Na sua opinião, o inquérito então se justifica tendo em vista o seu contexto?

Há várias críticas legítimas ao inquérito, que não pode ser normalizado. Por outro lado, temos um problema grave no Brasil com desinformação e ataques a instituições. Se outras tentativas para investigar esse fato ocorreram, sem que houvesse tido resposta das autoridades, temos um problema. A existência do inquérito já é um problema, mas, em si, ela não é tão grave quanto o problema de fundo de que o inquérito trata.

Os ataques verbais a ministros do Supremo e a distribuição de notícias falsas não seriam protegidos pela liberdade de expressão?

Qual é o limite entre um meme raivoso, ou um texto com um leitura política enviesada, e um meme ou um texto com a mesma narrativa, mas incitando ódio e violência concreta contra os ministros? Em tese, parece fácil traçar essa linha. Você pode expressar ideias e críticas, mas não pode incitar manifestações concretas de violência e atribuir a alguém condutas que não aconteceram. Há no Código Penal vários crimes que restringem a liberdade de expressão nesses e em outros sentidos. No caso concreto, fica mais difícil.

Sempre temos que ter um pé atrás em restringir essa liberdade. Mas, a partir do momento em que há uma proximidade de ataque físico, com manifestantes armados, a disseminação de notícias falsas pode ser um gatilho para comportamentos violentos.

No caso de atores políticos, há problemas adicionais. Se o próprio presidente repassa e chancela desinformação sobre integrantes de outras instituições, aí entramos na esfera do crime de responsabilidade. Por exemplo, ao repassar certos conteúdos, o presidente pode estar incitando animosidade entre a população e as instituições, ou entre instituições civis e militares.

Há também o problema do financiamento dessas redes de conteúdos falso. Esse inquérito não tem por objetivo encontrar pessoas aleatórias que encaminharam memes raivosos com informações falsas ou incitando violência contra ministros do Supremo. O objetivo é verificar se há uma máquina, ligada ao mundo empresarial e a agentes estatais, que mantém esse conteúdo circulando. Por isso, as buscas e apreensões de quarta-feira incluem atores políticos e empresários.
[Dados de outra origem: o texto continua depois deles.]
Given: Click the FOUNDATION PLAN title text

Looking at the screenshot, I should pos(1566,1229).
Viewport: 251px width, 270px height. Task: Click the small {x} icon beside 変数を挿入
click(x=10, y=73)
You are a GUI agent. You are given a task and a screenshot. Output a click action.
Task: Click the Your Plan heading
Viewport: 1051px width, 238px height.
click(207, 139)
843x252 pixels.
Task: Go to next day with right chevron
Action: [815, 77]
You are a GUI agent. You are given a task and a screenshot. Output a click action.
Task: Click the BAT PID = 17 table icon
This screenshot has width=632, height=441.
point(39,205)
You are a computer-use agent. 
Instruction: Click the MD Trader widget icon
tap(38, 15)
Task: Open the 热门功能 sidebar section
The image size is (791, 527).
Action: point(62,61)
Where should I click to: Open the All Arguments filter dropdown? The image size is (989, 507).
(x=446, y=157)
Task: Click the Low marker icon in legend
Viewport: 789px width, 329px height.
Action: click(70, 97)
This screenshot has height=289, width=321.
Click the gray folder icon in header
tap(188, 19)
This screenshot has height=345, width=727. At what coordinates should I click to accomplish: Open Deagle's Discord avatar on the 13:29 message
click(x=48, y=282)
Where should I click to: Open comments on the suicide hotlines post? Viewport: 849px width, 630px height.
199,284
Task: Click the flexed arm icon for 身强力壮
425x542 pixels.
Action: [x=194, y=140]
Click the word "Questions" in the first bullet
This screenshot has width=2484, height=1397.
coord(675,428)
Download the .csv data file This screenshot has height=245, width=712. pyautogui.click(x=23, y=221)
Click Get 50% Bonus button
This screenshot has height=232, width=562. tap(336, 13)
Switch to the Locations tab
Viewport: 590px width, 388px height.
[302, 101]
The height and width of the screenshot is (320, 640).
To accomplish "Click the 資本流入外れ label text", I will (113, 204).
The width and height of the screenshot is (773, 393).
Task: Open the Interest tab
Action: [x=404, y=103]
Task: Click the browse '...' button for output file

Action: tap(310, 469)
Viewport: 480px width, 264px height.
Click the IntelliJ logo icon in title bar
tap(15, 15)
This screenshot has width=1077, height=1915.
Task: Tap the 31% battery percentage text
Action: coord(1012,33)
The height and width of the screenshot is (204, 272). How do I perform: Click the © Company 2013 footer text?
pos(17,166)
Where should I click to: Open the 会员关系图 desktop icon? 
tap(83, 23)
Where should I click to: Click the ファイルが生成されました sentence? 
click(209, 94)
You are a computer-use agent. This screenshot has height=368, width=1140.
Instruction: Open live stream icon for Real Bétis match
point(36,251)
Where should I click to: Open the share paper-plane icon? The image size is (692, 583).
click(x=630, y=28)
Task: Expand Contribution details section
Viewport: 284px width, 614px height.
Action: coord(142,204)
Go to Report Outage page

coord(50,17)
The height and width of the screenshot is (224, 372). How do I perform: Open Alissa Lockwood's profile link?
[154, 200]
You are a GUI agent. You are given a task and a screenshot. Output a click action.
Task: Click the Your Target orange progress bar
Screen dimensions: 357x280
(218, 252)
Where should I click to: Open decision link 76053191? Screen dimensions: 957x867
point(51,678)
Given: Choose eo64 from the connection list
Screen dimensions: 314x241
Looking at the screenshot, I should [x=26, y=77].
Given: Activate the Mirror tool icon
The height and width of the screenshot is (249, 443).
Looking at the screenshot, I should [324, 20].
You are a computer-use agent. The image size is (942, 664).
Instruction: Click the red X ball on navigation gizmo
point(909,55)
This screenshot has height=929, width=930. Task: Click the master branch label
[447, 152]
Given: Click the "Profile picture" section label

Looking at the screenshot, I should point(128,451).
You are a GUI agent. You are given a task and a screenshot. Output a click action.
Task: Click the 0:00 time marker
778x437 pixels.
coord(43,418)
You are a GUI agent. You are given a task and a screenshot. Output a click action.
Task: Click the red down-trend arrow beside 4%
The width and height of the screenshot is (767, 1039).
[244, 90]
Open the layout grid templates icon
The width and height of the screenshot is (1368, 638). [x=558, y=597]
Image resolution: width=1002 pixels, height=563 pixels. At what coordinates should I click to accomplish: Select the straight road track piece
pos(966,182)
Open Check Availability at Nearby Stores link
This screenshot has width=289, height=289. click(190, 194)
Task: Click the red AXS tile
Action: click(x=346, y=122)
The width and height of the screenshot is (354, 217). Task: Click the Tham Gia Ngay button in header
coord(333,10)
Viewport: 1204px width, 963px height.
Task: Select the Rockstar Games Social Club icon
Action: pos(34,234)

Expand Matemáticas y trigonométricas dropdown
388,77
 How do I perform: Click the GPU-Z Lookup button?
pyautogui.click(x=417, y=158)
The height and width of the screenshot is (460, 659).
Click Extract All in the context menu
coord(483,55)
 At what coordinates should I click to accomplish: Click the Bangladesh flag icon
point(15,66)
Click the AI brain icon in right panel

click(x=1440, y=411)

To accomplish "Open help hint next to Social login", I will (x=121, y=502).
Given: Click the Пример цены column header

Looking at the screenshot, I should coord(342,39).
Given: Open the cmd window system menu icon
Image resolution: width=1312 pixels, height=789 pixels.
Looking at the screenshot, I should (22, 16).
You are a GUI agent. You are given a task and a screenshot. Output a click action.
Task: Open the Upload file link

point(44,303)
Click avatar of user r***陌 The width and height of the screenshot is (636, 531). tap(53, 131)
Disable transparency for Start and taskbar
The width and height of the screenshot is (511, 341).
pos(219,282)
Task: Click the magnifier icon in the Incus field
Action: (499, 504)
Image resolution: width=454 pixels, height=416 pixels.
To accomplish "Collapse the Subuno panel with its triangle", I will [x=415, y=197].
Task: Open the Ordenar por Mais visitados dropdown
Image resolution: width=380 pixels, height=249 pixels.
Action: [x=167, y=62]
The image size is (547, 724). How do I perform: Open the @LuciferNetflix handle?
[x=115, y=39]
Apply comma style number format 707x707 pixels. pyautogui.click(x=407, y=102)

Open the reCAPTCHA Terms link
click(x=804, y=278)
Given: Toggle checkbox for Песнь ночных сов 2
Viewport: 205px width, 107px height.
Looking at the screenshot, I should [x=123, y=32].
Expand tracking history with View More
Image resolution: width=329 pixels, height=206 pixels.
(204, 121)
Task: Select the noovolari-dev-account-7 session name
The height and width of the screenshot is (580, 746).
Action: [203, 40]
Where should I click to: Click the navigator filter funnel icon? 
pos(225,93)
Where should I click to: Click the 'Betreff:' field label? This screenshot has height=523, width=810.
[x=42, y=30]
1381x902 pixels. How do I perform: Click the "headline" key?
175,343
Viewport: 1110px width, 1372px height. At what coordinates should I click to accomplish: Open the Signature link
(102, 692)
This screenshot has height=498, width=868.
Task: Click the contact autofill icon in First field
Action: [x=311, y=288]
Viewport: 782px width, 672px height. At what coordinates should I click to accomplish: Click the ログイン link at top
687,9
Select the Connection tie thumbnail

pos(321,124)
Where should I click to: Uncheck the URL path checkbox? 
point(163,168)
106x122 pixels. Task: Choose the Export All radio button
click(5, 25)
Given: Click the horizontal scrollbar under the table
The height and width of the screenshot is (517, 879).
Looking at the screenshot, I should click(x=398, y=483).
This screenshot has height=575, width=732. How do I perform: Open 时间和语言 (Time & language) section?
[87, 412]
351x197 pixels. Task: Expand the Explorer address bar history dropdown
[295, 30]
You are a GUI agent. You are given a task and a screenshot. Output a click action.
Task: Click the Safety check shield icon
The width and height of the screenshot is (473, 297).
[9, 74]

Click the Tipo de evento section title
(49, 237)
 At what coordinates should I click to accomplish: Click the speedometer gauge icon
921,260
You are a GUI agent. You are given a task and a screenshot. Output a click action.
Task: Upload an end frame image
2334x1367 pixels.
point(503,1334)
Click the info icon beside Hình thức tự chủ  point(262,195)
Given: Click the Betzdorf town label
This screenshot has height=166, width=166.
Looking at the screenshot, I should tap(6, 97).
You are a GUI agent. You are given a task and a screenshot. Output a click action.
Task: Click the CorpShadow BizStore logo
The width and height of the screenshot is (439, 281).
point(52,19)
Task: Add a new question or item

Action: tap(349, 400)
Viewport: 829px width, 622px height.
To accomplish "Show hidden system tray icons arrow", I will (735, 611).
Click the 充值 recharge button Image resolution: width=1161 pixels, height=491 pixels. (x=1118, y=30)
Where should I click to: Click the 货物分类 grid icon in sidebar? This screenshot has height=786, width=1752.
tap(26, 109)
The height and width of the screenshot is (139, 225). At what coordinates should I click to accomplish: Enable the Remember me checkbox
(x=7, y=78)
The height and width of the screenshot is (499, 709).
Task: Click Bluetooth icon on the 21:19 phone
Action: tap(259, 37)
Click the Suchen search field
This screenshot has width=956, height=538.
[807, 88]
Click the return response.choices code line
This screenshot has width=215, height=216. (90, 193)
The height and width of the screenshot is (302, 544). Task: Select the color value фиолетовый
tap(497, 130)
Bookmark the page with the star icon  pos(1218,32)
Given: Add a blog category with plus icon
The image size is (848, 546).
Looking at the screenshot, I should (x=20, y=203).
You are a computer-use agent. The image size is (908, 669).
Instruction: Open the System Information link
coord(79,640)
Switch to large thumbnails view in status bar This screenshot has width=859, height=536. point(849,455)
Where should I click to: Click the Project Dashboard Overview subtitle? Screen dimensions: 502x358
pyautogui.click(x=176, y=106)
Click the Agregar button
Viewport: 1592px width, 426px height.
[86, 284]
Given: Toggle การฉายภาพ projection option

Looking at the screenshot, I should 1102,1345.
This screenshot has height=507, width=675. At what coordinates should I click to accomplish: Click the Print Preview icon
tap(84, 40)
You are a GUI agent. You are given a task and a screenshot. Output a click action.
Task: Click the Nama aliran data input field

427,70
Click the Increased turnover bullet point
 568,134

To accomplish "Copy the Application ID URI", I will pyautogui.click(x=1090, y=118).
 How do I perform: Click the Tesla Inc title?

Bolsonaro e aliados têm dado sinais de que podem não acatar ordens do Supremo. Na última sexta [22/05], o ministro-chefe do Gabinete de Segurança Institucional, general Augusto Heleno, afirmou em nota que uma eventual apreensão do celular do presidente seria "inconcebível". Na quarta, Bolsonaro disse que não iria mais tolerar "atitudes de certas pessoas individuais", em referência à decisão do ministro Alexandre de Moraes. E cogitou recomendar ao ministro da Educação, Abraham Weintraub, que não comparecesse a um depoimento para o qual foi intimido a prestar esclarecimentos sobre uma fala na qual disse que gostaria de botar "esses vagabundos todos na cadeia, começando no STF".

Qual a consequência de o presidente ou um ministro não vir a atender uma ordem do Supremo?

Seria um crime de responsabilidade. Se um presidente sinaliza que não vai cumprir uma decisão, ele não está fazendo uma crítica ao Supremo. Está anunciando um crime de responsabilidade.

Há uma série de mecanismos para atores políticos lidarem com decisões judiciais desfavoráveis. O presidente indica os ministros do Supremo, com aprovação do Senado. Um presidente que ganhe eleições suficientes pode reorientar o alinhamento da Corte. Isso faz parte do jogo. O presidente também pode apresentar uma emenda constitucional para alterar a Constituição, novamente com aprovação do Congresso, se achar que o Supremo está interpretando-a de uma forma da qual ele discorda. Mas esses dois mecanismos envolvem coisas com que Bolsonaro tem clara dificuldade de lidar: conversar com o Congresso e respeitar procedimentos. As duas coisas tomam tempo, e não se resolvem com tuítes ou canetadas.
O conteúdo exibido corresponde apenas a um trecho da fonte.